Work instructions - Copy every entry word for word. Skip the pictures.
━━━ Given entries
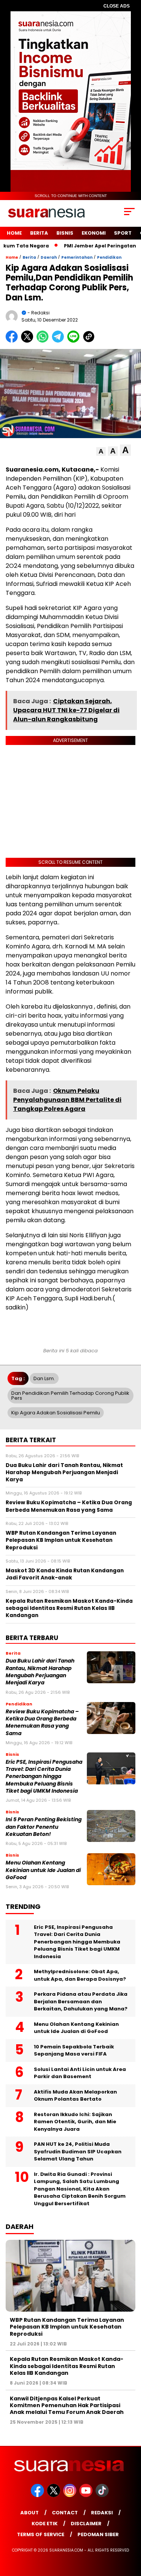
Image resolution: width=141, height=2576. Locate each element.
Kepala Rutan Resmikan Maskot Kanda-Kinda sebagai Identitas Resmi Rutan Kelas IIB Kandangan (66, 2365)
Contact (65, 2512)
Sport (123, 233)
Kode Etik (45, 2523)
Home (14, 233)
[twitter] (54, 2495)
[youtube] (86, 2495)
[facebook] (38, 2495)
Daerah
━━━━━━
Answer for the task -
Image resolution: width=141, height=2576. Locate each element.
Kepala Rutan Resmikan Maskot Kanda-Kinda sebagai Identitas Resmi Rutan Kelas IIB Kandangan (66, 2365)
Contact (65, 2512)
Sport (123, 233)
Kode Etik (45, 2523)
Home (14, 233)
[twitter] (54, 2495)
[youtube] (86, 2495)
[facebook] (38, 2495)
Daerah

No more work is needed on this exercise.